En Ramadi, "conseguimos detener (en la noche del miércoles) el avance de combatientes cerca de la sede del gobierno regional", uno de los objetivos de la ofensiva de los yihadistas, indicó hoy el coronel de las fuerzas iraquíes Haytham al Daraji.

Este oficial precisó que se llevaron a cabo más de diez ataques aéreos contra el EI en la zona y que se habían enviado refuerzos desde Bagdad para apoyar a las tropas y a los centenares de miembros de tribus que luchan contra los yihadistas.

El EI ya controla algunos barrios de Ramadi desde principios de 2014, así como la ciudad de Faluya, al este. Con esta ofensiva, el grupo intenta apuntalar su control sobre la provincia de Al Anbar, fronteriza con Jordania, Arabia Saudita y Siria, en la que ya conquistó amplias franjas de territorio.

"Si perdemos Al Anbar, perderemos Irak", declaró a la televisión el gobernador de la provincia, Ahmed al Dulaimi, desde Alemania, donde recibe cuidados por una herida causada por un obús en septiembre.

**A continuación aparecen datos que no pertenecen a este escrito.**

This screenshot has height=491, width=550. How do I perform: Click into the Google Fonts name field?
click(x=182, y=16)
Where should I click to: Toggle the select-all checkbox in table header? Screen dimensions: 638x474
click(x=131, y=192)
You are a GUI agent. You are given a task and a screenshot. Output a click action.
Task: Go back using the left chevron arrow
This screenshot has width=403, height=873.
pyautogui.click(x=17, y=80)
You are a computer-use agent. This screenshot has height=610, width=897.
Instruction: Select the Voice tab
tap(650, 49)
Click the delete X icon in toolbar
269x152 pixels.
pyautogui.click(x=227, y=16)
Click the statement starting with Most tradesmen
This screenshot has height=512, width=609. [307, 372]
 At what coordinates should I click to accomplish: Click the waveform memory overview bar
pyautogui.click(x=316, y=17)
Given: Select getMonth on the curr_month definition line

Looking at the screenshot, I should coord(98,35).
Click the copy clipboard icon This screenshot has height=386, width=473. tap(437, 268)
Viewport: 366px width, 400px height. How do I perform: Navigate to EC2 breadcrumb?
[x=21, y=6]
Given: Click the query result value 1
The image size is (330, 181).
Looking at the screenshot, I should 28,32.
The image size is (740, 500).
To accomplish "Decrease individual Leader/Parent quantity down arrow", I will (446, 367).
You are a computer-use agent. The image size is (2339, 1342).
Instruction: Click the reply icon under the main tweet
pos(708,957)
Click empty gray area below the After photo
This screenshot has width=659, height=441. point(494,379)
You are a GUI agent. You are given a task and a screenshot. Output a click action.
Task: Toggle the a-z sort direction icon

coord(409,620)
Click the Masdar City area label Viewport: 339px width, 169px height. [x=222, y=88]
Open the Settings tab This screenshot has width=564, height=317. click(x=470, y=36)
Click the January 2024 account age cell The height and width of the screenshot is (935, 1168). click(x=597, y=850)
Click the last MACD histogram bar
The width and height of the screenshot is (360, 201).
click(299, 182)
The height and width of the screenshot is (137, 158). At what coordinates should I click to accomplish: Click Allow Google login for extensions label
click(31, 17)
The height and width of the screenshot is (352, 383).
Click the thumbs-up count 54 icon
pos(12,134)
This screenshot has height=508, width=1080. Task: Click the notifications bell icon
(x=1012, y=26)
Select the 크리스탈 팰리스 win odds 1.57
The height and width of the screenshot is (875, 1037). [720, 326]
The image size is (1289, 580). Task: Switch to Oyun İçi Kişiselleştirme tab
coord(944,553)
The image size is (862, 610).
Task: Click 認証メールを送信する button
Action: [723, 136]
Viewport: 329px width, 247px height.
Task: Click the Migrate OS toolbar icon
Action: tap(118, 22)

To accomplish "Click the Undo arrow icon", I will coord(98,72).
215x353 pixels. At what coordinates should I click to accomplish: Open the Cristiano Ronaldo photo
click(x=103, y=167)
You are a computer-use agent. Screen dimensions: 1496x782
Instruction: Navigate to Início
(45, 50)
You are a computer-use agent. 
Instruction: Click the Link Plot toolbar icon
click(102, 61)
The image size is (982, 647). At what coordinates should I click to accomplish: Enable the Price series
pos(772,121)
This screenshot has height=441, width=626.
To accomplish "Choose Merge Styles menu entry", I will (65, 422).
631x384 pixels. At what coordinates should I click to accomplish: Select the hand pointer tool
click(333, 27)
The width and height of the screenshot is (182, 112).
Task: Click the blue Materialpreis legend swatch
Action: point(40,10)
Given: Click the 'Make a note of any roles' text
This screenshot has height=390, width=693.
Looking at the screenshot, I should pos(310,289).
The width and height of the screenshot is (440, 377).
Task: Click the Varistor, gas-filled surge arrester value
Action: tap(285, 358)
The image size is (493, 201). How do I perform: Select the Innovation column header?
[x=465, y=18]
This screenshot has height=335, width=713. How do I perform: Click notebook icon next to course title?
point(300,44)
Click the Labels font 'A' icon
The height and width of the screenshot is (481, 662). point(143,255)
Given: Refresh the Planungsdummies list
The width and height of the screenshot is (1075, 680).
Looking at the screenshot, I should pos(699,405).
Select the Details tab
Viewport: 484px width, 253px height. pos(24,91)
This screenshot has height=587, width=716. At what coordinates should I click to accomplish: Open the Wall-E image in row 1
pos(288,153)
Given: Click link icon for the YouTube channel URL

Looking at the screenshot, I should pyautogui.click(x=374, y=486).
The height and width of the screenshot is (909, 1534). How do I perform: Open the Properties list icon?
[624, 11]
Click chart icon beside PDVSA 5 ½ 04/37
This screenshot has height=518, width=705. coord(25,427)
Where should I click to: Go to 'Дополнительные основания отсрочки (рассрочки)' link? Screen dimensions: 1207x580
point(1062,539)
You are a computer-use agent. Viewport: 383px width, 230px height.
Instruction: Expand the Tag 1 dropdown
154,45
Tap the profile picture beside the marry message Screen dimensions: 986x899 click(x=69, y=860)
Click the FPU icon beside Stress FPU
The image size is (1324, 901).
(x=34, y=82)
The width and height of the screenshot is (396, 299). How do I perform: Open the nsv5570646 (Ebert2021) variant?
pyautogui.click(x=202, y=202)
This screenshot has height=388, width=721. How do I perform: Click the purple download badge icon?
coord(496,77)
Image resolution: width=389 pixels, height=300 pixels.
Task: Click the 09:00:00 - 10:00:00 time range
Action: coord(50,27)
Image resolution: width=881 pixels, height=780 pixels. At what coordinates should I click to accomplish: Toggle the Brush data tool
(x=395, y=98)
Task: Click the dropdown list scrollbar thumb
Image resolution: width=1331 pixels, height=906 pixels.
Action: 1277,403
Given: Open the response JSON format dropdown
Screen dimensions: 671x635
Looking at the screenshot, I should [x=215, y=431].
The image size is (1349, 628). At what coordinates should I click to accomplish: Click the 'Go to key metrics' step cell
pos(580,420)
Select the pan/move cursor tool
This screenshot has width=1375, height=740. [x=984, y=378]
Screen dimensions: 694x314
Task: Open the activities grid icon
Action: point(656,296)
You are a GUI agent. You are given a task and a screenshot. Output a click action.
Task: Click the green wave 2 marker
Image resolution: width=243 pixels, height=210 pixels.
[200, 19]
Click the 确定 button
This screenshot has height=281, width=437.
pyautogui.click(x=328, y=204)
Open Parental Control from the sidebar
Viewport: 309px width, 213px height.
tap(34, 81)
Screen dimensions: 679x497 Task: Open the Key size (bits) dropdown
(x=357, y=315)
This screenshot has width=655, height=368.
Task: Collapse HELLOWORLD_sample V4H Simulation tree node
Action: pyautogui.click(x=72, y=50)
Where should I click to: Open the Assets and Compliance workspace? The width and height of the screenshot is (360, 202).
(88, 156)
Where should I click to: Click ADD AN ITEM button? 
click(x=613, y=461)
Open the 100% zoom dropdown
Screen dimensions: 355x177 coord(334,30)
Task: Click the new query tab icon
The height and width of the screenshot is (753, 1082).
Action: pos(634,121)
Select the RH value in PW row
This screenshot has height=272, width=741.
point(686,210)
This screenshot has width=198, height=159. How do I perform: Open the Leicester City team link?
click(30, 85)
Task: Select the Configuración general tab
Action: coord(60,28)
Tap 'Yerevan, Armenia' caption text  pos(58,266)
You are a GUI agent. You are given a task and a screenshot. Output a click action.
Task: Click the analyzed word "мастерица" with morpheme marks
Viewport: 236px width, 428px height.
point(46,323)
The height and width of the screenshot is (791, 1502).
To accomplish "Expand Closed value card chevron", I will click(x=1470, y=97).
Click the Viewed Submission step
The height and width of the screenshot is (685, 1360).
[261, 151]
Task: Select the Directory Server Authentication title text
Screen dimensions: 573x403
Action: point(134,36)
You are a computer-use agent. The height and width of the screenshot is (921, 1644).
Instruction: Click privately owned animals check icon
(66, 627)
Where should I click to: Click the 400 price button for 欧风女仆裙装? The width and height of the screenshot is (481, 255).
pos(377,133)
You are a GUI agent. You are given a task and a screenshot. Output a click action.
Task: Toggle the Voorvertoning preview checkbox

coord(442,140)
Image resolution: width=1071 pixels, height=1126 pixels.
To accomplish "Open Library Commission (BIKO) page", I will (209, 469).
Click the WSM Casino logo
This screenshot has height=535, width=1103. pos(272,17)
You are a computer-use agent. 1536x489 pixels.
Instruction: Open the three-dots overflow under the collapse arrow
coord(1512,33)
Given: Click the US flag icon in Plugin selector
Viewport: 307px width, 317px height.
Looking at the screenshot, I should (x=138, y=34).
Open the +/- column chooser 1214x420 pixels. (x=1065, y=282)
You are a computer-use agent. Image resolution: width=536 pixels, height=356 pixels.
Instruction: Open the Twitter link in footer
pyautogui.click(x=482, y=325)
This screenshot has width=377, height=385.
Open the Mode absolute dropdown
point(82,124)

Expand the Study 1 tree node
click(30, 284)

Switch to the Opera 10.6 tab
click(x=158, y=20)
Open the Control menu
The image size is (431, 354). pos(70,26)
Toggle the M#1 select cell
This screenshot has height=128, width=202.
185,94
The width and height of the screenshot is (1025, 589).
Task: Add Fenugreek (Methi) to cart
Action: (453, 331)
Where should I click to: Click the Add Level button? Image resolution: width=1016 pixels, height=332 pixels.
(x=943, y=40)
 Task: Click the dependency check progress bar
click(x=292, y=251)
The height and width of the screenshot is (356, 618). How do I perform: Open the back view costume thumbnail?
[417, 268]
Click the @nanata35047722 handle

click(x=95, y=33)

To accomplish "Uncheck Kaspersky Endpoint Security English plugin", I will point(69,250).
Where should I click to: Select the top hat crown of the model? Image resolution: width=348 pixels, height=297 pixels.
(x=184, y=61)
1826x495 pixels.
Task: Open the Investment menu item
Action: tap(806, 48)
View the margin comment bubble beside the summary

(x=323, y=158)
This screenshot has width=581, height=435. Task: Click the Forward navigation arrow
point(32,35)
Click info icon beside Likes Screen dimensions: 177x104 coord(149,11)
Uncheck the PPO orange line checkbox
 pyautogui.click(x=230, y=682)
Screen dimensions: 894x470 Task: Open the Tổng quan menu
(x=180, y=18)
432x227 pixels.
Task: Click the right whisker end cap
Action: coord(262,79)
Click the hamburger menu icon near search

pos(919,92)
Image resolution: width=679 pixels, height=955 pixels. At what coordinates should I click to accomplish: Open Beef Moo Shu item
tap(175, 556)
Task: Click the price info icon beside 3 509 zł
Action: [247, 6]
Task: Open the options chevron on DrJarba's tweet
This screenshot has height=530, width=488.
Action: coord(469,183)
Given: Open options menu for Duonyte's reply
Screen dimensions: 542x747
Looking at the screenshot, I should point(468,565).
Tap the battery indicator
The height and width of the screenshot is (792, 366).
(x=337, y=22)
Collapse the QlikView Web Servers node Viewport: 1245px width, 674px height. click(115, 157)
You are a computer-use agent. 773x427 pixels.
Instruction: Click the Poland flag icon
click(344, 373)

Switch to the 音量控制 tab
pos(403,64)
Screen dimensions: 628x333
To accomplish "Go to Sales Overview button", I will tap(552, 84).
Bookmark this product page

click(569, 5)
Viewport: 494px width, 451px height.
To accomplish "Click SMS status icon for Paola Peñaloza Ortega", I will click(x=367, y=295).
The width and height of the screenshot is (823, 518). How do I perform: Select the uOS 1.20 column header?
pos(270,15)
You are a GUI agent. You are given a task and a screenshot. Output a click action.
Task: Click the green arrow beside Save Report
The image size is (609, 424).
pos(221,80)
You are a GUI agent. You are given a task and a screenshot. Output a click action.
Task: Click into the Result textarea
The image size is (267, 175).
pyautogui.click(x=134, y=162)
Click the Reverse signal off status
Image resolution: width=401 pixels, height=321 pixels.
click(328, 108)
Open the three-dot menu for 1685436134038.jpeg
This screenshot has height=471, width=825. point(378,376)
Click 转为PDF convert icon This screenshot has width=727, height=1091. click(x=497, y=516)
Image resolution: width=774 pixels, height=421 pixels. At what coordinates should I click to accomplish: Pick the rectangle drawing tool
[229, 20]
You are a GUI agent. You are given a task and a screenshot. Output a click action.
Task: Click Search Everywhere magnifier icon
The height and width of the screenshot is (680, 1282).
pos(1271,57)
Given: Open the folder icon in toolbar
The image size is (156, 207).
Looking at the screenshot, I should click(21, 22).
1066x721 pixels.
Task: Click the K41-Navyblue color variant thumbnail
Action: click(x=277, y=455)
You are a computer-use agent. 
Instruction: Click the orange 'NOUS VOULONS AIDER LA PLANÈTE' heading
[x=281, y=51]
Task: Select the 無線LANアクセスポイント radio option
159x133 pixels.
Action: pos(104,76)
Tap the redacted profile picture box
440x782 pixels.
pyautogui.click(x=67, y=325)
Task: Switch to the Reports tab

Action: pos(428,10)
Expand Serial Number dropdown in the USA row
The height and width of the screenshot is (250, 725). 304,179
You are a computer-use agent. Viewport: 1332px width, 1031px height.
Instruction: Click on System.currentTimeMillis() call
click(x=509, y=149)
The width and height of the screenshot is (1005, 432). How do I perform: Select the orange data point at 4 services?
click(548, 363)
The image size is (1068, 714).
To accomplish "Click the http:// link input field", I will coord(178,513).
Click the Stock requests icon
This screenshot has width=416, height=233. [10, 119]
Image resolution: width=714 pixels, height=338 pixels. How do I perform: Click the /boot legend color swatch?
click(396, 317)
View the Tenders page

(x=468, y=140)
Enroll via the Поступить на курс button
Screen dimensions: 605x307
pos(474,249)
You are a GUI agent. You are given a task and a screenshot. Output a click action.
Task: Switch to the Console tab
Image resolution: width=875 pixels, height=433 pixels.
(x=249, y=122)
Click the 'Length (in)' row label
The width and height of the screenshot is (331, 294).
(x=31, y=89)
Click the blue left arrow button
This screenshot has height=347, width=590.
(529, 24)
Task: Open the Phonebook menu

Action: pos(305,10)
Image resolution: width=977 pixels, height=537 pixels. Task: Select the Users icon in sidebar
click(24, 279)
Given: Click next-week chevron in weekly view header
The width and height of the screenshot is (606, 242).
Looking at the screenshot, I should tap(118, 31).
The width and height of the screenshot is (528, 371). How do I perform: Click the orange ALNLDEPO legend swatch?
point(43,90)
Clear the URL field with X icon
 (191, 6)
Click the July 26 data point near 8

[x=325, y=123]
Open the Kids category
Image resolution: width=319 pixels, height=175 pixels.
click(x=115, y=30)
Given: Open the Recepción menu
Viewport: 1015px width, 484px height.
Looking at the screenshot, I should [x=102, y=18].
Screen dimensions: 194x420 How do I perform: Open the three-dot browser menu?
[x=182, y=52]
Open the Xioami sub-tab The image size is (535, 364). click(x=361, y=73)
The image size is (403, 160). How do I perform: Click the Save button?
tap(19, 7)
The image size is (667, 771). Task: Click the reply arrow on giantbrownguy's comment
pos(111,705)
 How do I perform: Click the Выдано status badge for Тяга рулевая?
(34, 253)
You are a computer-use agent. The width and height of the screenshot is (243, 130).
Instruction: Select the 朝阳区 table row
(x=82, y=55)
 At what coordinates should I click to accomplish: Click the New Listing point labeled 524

EI quiere los campos petrolíferos

Las fuerzas gubernamentales intentan reconquistar el terreno que perdieron desde junio, cuando el EI inició su ofensiva en el país, con la ayuda de combatientes kurdos, de milicias chiitas, tribus sunitas y de la coalición internacional liderada por Estados Unidos.

De momento lograron retomar Jurf al Sajr, al sur de Bagdad, y Baiji, al norte de la capital, además de distintos territorios del norte del país. Pero tres de las mayores ciudades de Irak -Mosul, Tikrit y Faluya-, siguen en manos de los yihadistas. Y, hasta la fecha, fracasaron todas las ofensivas que se lanzaron sobre Tikrit, el resultado de la batalla de Ramadi es muy incierto y en Mosul ni siquiera se inició un ataque contra los yihadistas.

En el norte, los combatientes kurdos se enfrentan al EI en la provincia de Kirkuk, a 240 kilómetros de Bagdad. Los yihadistas "apuntan a Kirkuk y quieren tomar los sitios petrolíferos", precisó el comandante peshmerga Westa Rasul.

El EI consiguió, en un primer momento, conquistar un pueblo cercano a Kirkuk, pero los peshmergas lograron retomarlo con la ayuda de los ataques aéreos de la coalición.

El grupo extremista sunita utiliza los ingresos que consigue con los sitios gasísticos y petrolíferos que posee en Siria e Irak para financiar sus actividades en el autoproclamado "califato" que declaró en ambos países.